20 dakika kadar öncesinde duş almış olan Ulaş'ın sacları ıslaktı ve üzerine giydiği beyaz incecik tişörtten kasları belli oluyor, arasıra saçından kopup gelen bir damla beyaz tişörtüne damlıyordu. Bu halini görüp de düşmeyen bir insan evladı olmaz yemeyin beni ama ben gerçekliği kavradıktan sonra bu tanrısal görünümünün benim için bir önemi kalmadı.

"Bari senin telefonundan arasam?" diye sordum tekrardan sesimi alçak tutmaya çalışarak. Maç izlediğinde rahatsız edilmekten nefret ediyormuş, bu yüzden ilkinde bir şey söylediğimde epey azar işitmiştim. Şimdi tempkinkiydim.

"Olmaz." dedi ve maçı dikkatle izlemeye devam etti.

"Lütfen Ulaş. Ailem çok merak eder. Ya polisi ararlars-" son anda sustum. Polisi aramaları zaten iyi bir şey olur değil mi?
Ve bunu fark eden Ulaş, başını bana doğru çevirip tehlikeli bir gülüş attı. "Ne oldu? Polisin evi basmasını mı istiyorsun?" Cebinden telefonunu çıkarıp bana gösterdi. "Annene mesaj attım çoktan. Proje yüzünden arkadaşında kalacağını söyledim. Beni biraz fazla hafife almadın mı sencede?"
Yüzüm asıldı anında planım işe yaşamadığından. Bu yüzden moralim bozuk bir şekilde oturmaya devam ettim. "Duş almayacak mısın?"

Elbette ki duş almaya ihtiyacım vardı fakat... "Tanımadığım bir insanın evinde duş alacak değilim." dedim sertce düşüncelerimi dile getirerek. Ulaş'ın ilgisi yeniden bana yöneldi, gözlerini yüzüme dikti ve sinirli bir bakış fırlattı. Yavaşça ayağa kalkıp yanıma geldi ve tam dibimde durup bana üstten üstten baktı öfkeyle.

"Tanımadığın mı?" Aniden kollarımdan tutulup kaldırıldım ve apartopar merdivenlere doğru çekiştirildim.

"Dursana! Nereye götürüyorsun beni! Of, neye delirdin yine!"

Merdivenleri çıktıktan sonra koridorun sonuna geldik ve beni bir odaya getirdi. Krem renginde duvarları olan, sade bir yerdi ve onun odası olduğuna emindim.

"Niye buraya getirdin beni?" Aklımdaki binbir türlü şeytan susmak bilmiyordu ve hiç hoş şeyler getirmiyordu aklıma.
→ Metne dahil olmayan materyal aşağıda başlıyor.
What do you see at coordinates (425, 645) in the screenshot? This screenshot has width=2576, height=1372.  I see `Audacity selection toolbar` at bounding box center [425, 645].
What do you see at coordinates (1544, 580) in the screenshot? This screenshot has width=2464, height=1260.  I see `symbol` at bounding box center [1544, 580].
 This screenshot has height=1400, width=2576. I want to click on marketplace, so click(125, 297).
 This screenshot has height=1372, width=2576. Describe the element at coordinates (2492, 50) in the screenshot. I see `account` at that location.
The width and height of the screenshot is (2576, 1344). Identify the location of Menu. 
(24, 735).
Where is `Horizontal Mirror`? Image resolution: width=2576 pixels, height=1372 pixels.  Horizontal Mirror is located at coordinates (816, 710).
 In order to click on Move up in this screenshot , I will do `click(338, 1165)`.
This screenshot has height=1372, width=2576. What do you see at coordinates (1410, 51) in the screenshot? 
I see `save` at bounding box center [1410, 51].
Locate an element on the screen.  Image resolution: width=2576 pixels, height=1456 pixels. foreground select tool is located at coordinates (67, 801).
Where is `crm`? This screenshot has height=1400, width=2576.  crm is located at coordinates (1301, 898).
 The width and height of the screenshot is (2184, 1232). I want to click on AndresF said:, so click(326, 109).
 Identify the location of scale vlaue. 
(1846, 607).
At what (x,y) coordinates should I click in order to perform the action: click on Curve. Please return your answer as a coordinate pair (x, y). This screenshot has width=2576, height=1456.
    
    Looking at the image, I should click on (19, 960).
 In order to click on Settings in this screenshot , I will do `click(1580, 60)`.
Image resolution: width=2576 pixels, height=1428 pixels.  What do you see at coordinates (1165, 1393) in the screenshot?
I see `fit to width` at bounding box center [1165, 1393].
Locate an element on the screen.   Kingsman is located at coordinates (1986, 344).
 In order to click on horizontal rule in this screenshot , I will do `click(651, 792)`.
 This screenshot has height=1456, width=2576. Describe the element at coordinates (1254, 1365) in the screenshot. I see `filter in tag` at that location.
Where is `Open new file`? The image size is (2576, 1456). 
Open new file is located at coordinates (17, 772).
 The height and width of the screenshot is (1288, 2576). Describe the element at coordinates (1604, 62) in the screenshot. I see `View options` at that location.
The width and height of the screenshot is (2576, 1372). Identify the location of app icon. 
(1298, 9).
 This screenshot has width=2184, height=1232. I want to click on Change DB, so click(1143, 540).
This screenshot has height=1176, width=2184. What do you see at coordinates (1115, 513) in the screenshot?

Yatağın yanına gelince beni yatağa doğru itti ve dengemi kaybedip yatağa sırt üstü düştüm. Korkuyla kendimi geri çekmeye çalışırken bana ürkütücü bir bakış atıp yataktan uzaklaştı ve kenardaki büyük dolaba yönelip kapağını açtı. İçinden birkaç şey çıkardıktan sonra tekrardan yanıma geldi ve yatağın diğer tarafına doğru yönelmeme izin vermeyip beni tekrardan yakaladı.

"Dur artık! Ne oluyor?" Odanın içinde bulunan diğer bir kapıyı açıp beni içeriye söktü ve elindekileri elime tutuşturdu. Ben daha itiraz edemeden de kapıyı suratıma kapattı, koskoca lavaboda beni yalnız bıraktı.
"Sen var ya, yemin ediyorum manyaksın. Hastasın sen! Hayırdan anlamıyorsun, itirazdan anlamıyorsu-"

Kapıya vurdu susmam için. "Yemek gelecek birazdan. Yıkanıp gelmezsen ben gelirim oraya ve yardımcı olurum. Anladın mı?"

"Yok artık!" Elimdeki kıyafetlere baktım. Koyu lacivert bir eşofman ve beyaz ince bir kısa kollu tişört. "Bunlar bana olmaz hem!"